Hi Jason,
On 20 Jan 2025, at 22:49, Jason Merrill wrote:
> On 1/20/25 2:11 PM, Simon Martin wrote:
>> Hi Jason,
>>
>> On 15 Jan 2025, at 22:42, Jason Merrill wrote:
>>
>>> On 12/12/24 2:07 PM, Simon Martin wrote:
>>>> We currently ICE upon the following valid (under -Wno-vla) code
>>>>
>>>> === cut here ===
>>>> void f(int c) {
>>>> constexpr int r = 4;
>>>> [&](auto) { int t[r * c]; }(0);
>>>> }
>>>> === cut here ===
>>>>
>>>> The problem is that when parsing the lambda body, and more
>>>> specifically
>>>> the multiplication, we mark the lambda as
>>>> LAMBDA_EXPR_CAPTURE_OPTIMIZED
>>>> even though the replacement of r by 4 is "undone" by the call to
>>>> build_min_non_dep in build_x_binary_op. This makes
>>>> prune_lambda_captures
>>>> remove the proxy declaration while it should not, and we trip on an
>>>> assert at instantiation time.
>>>
>>> Why does prune_lambda_captures remove the declaration if it's still
>>> used in the function body? Setting LAMBDA_EXPR_CAPTURE_OPTIMIZED
>>> just
>>> means "we might have optimized away some captures", the tree walk
>>> should have found the use put back by build_x_binary_op.

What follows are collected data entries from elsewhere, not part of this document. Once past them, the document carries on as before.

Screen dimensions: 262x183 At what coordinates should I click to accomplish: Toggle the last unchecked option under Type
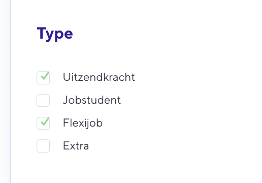click(43, 146)
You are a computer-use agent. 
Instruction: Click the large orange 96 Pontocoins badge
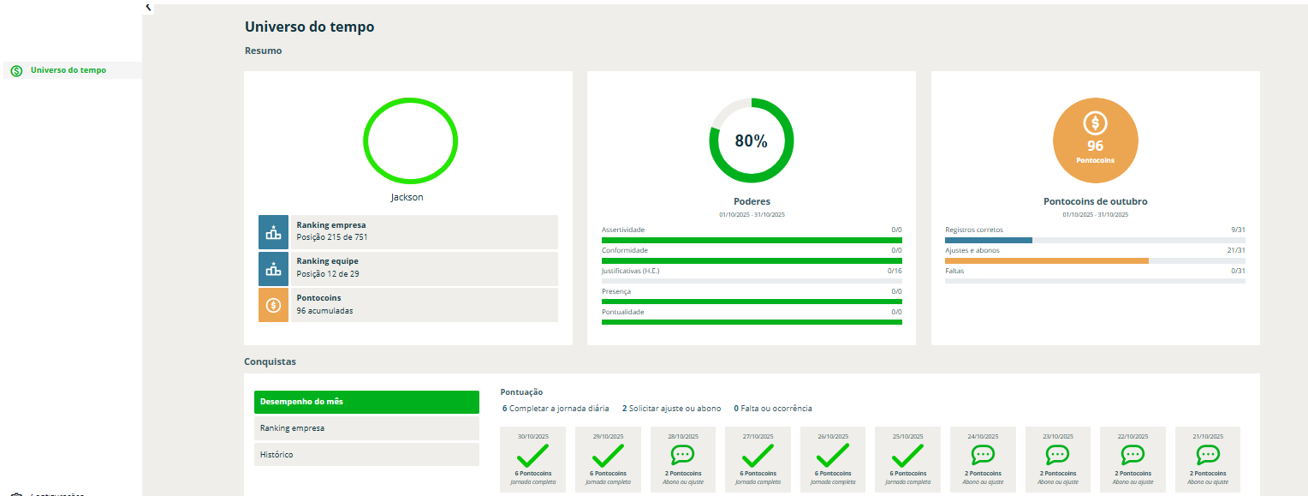pos(1095,141)
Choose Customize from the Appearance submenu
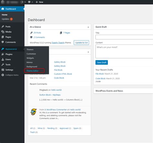Screen dimensions: 153x143 tap(31, 54)
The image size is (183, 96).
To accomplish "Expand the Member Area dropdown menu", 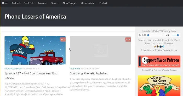I will click(88, 3).
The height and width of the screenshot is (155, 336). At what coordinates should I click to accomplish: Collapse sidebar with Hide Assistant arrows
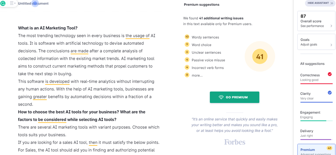[x=332, y=3]
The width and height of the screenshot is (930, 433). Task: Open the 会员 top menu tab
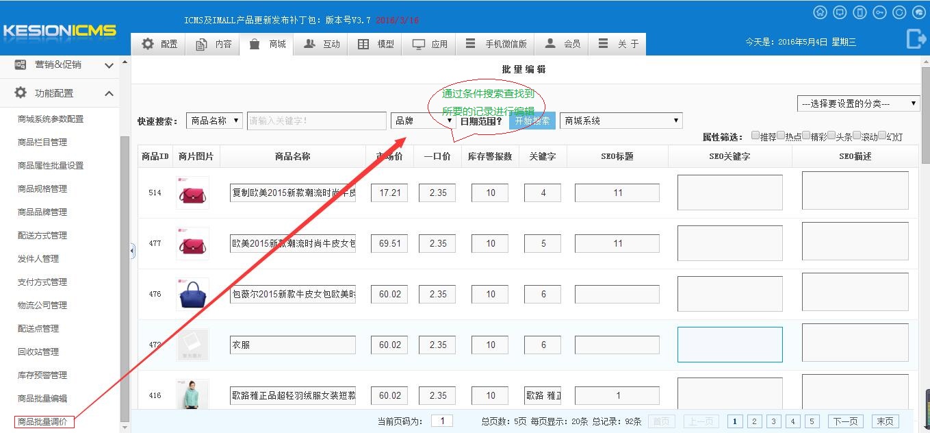563,44
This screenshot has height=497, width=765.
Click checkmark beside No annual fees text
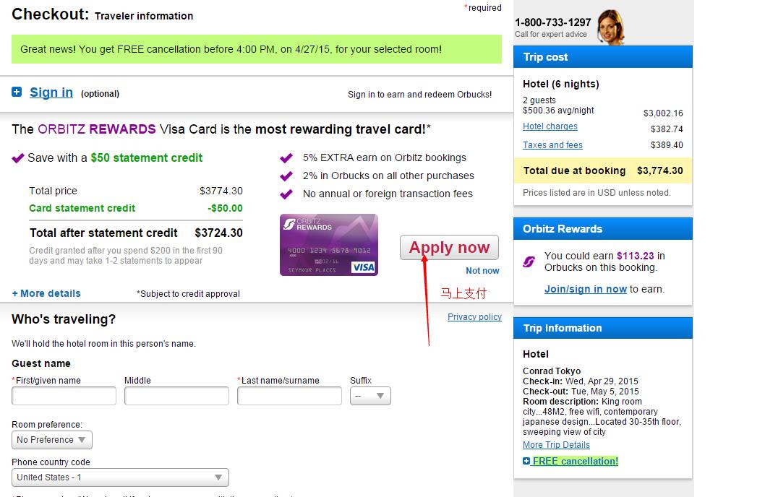(287, 194)
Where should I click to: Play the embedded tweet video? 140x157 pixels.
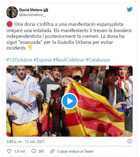click(70, 101)
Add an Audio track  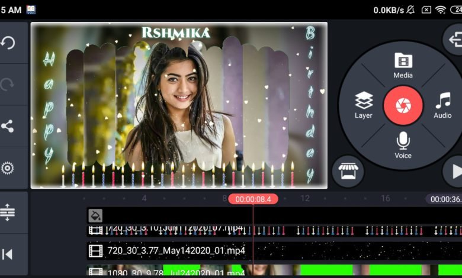click(442, 105)
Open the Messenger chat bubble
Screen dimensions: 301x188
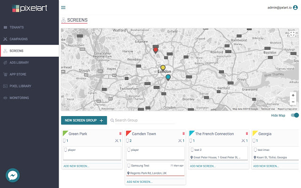tap(13, 175)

>> I think that this is due to a bug in mark_const_cap_r, that’s been
>> here since the beginning, i.e. r8-7213-g1577f10a637352: it decides
>> NOT
>> to walk sub-trees when encountering a DECL_EXPR for a constant
>> capture
>> proxy (at lambda.cc:1769). I don’t understand why we wouldn’t
>> want
>> to continue.
>
> Because that's the declaration of the capture proxy, not a use of it.

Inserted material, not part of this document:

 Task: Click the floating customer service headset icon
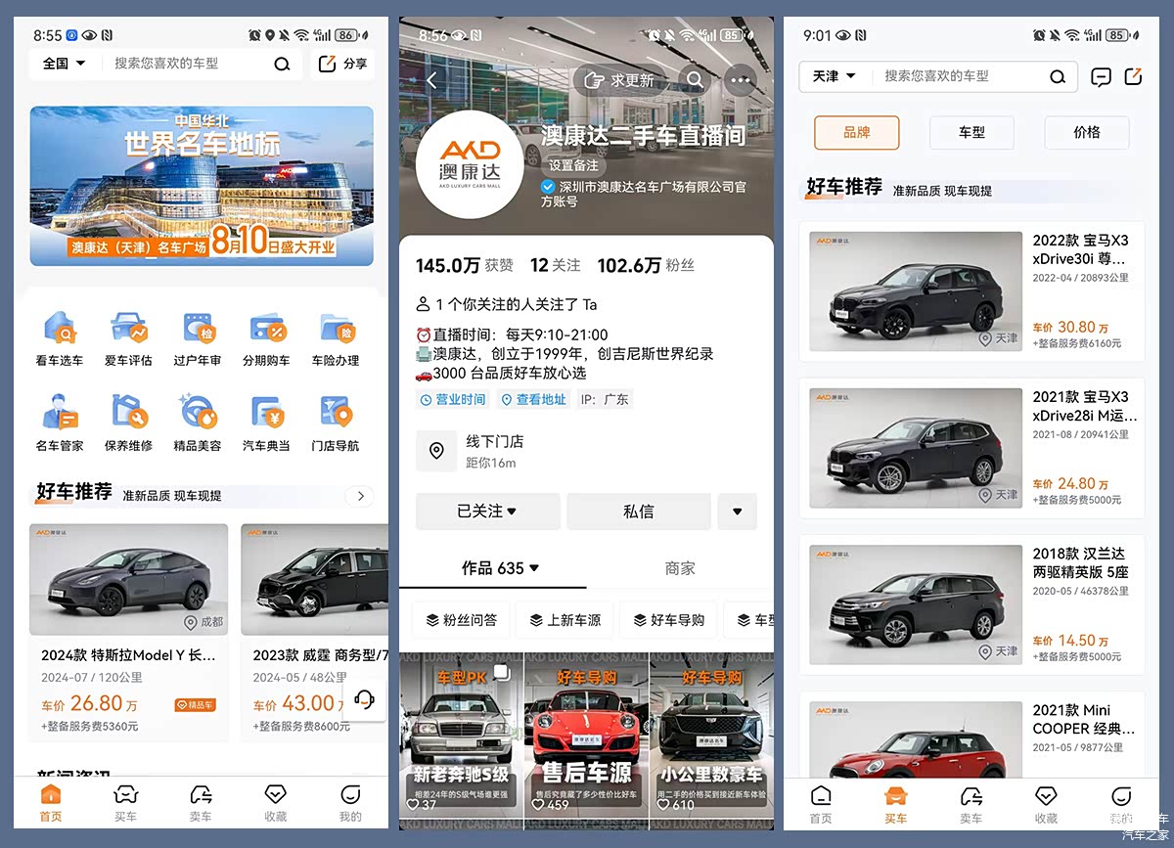(x=365, y=699)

Indeed, thanks for clarifying.
> Why aren't we finding the use in the declaration of t?
After further investigation, the problem is rather that neither
walk_tree_1 nor cp_walk_subtrees walk the dimensions of array types, so
we miss the uses.
>> Removing that line fixes the PR, but breaks 3 existing tests
>> (lambda-capture1.C, lambda-const11.C and lambda-const11a.C, that all
>> assert that we optimise out the capture); that’s why I did not
>> pursue
>> it in the first place.
>
> Right.
>
>> But taking another look, it might not be that big a deal that we
>> don’t
>> optimise those out: as soon as we use -O1 or above, the assignment to
>> the closure field actually disappears.
>
> Completely breaking this optimization is a big deal, particularly
> since it affects the layout of closure objects. We can't always
> optimize everything away.
ACK.
The attached updated patch makes cp_walk_subtrees walk array type
dimensions, which fixes the initial PR without those 3 regressions.

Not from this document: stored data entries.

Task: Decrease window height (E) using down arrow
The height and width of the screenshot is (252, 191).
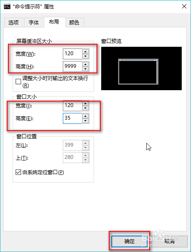Action: (85, 121)
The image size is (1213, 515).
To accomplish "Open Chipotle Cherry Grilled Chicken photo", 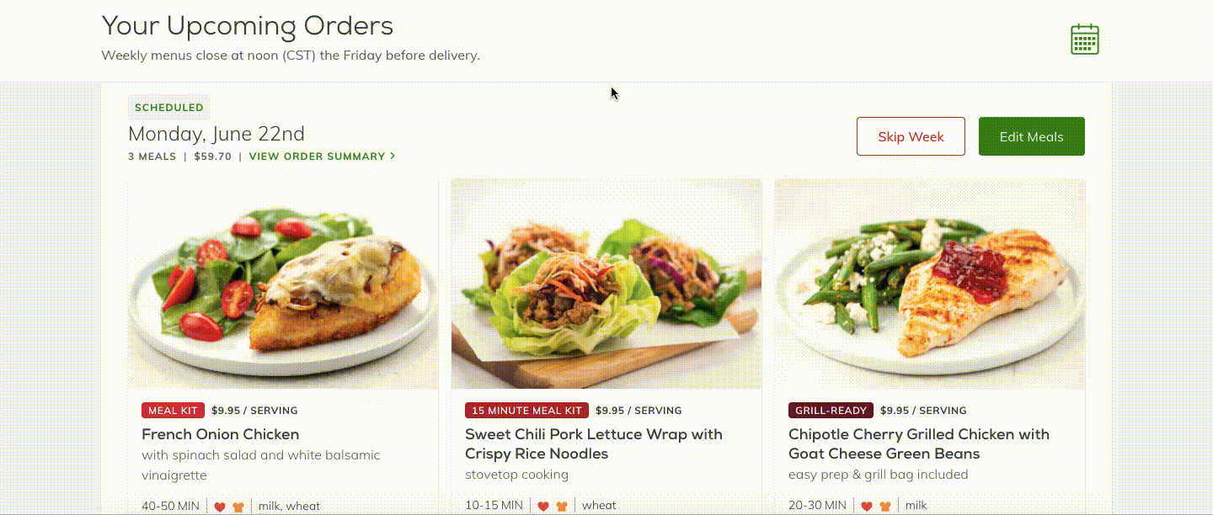I will coord(930,284).
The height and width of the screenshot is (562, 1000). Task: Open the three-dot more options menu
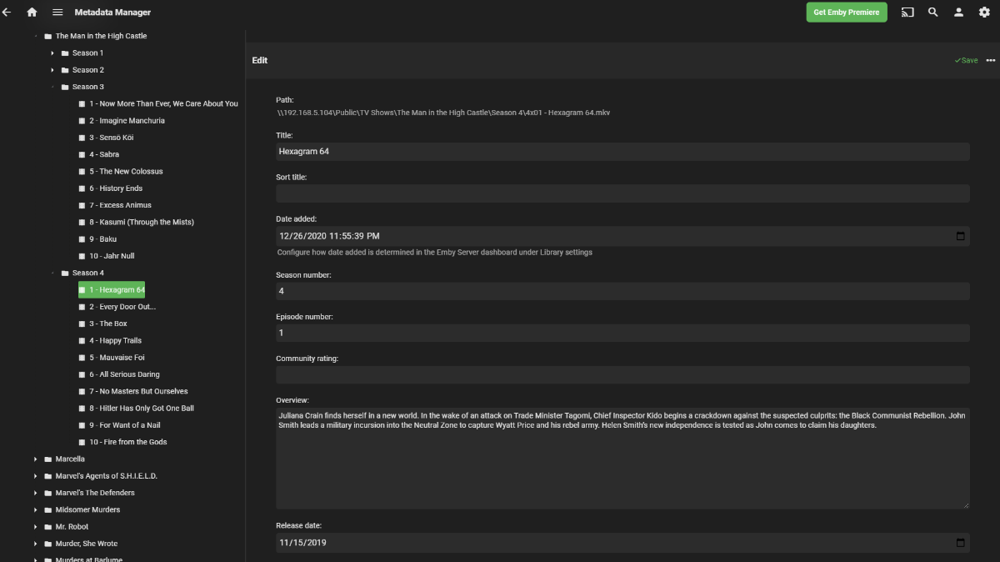tap(991, 60)
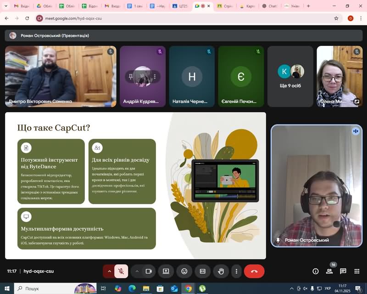367x294 pixels.
Task: Show the participants list with 16 people
Action: pyautogui.click(x=329, y=271)
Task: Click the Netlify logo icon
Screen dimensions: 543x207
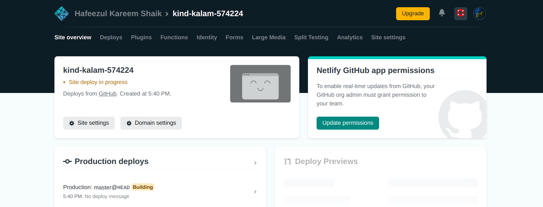Action: point(62,14)
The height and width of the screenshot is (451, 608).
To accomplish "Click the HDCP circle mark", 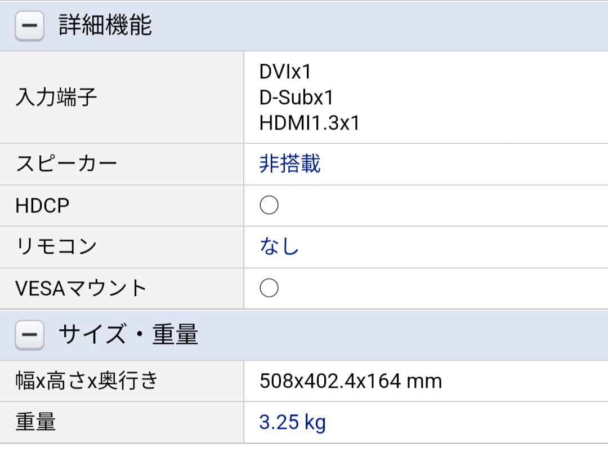I will pos(269,205).
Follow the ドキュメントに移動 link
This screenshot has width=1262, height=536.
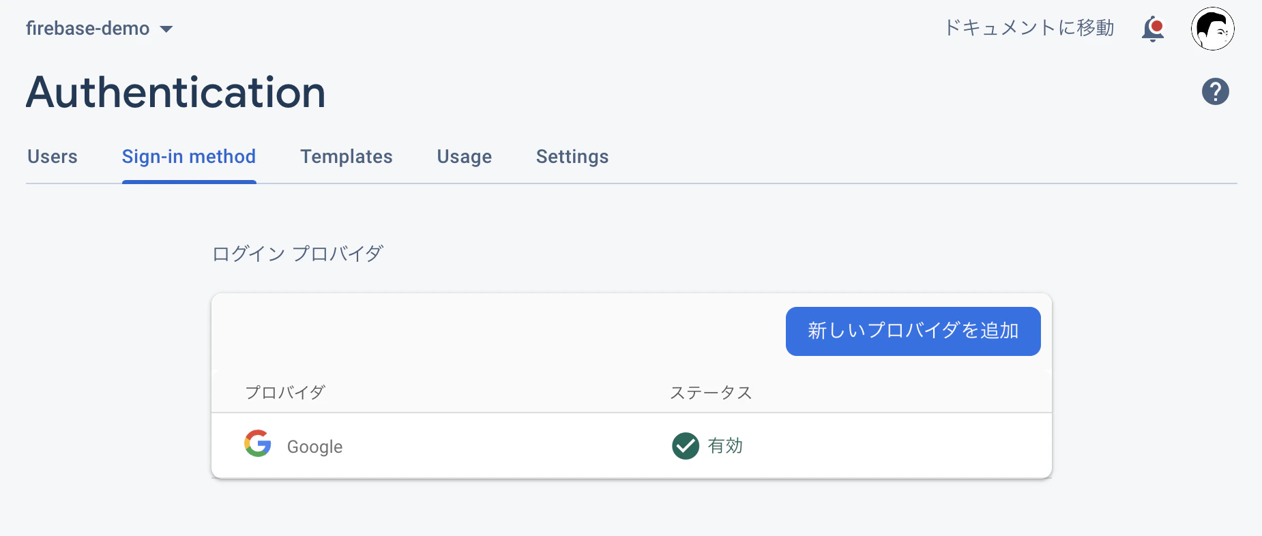coord(1029,28)
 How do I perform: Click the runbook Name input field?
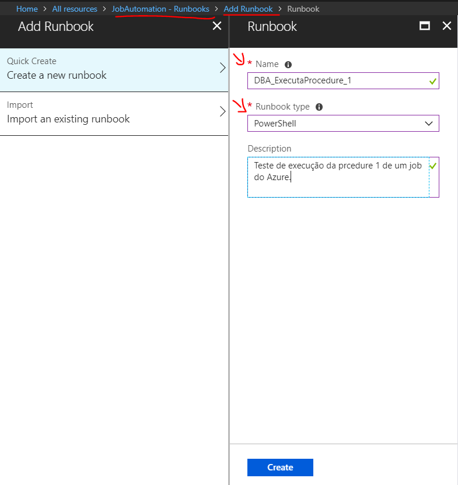click(335, 81)
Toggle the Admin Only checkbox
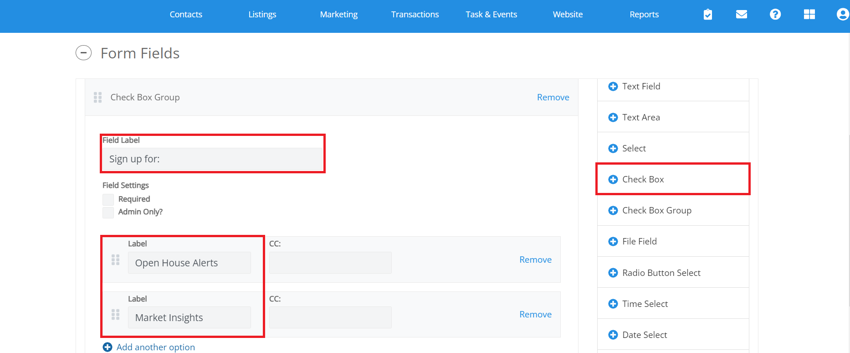This screenshot has height=353, width=850. [x=108, y=212]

Successfully tested on x86_64-pc-linux-gnu. Is it OK?
Simon
PS: In theory I think it’d make sense to do do this change in
walk_tree_1 since C also supports VLAs, but doing so breaks some OMP
tests. OMP can do interesting things with array bounds (see
r9-5354-gda972c05f48637), and fixing those would require teaching
walk_tree_1 about the “omp dummy var” array bounds, which I think
would be a bit ugly. And I’m not aware of any C case that would be
improved/fixed by doing this change, so we’re probably fine not doing
it.
From e19bb6c943a422b1201c5c9a2a1d4f32141baf84 Mon Sep 17 00:00:00 2001
From: Simon Martin <si...@nasilyan.com>
Date: Wed, 22 Jan 2025 16:19:47 +0100
Subject: [PATCH] c++: Don't prune constant capture proxies only used in array
dimensions [PR114292]
We currently ICE upon the following valid (under -Wno-vla) code
=== cut here ===
void f(int c) {
constexpr int r = 4;
[&](auto) { int t[r * c]; }(0);
}
=== cut here ===
When parsing the lambda body, and more specifically the multiplication,
we mark the lambda as LAMBDA_EXPR_CAPTURE_OPTIMIZED, which indicates to
prune_lambda_captures that it might be possible to optimize out some
captures.
The problem is that prune_lambda_captures then misses the use of the r
capture (because neither walk_tree_1 nor cp_walk_subtrees walks the
dimensions of array types - here "r * c"), hence believes the capture
can be pruned... and we trip on an assert when instantiating the lambda.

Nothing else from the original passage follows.